TASK INSTRUCTIONS:
Reproduce the listing that follows word for word, without its pictures.
MATERIALS PROVIDED Block Start
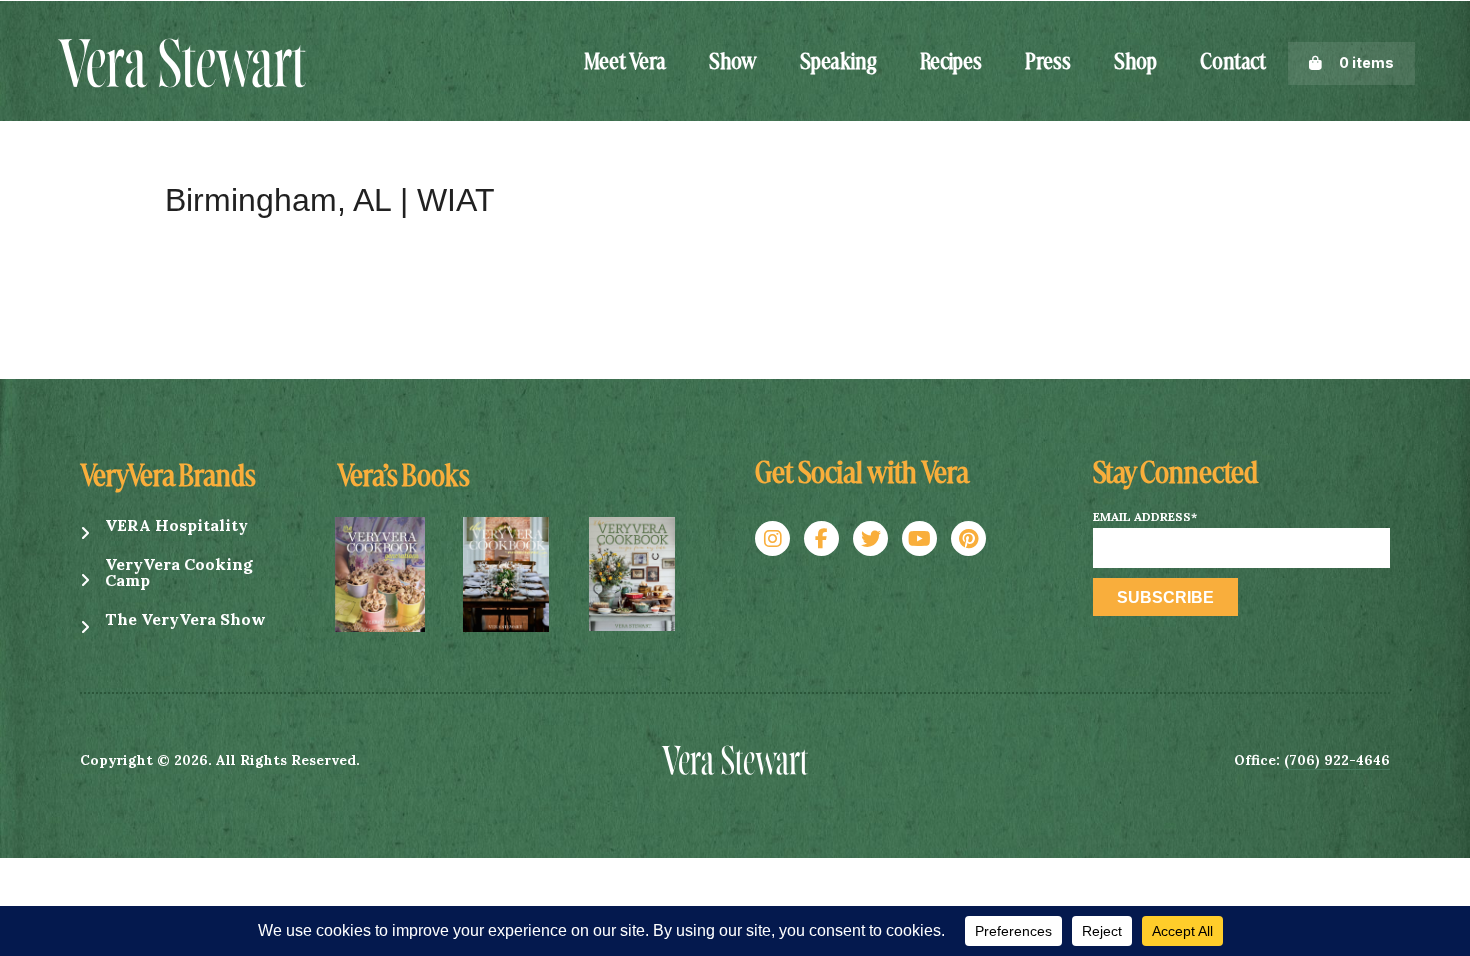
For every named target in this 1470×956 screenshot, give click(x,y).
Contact (1233, 63)
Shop (1135, 63)
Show (733, 63)
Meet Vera (625, 63)
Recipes (951, 63)
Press (1048, 63)
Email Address (1145, 517)
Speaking (838, 63)
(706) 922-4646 (1337, 760)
MATERIALS PROVIDED Block End
EXERCISE SOLUTION:
For every named target in this 1470×956 screenshot, give click(x,y).
Contact (1233, 63)
Shop (1135, 63)
Show (733, 63)
Meet Vera (625, 63)
Recipes (951, 63)
Press (1048, 63)
Email Address (1145, 517)
Speaking (838, 63)
(706) 922-4646 (1337, 760)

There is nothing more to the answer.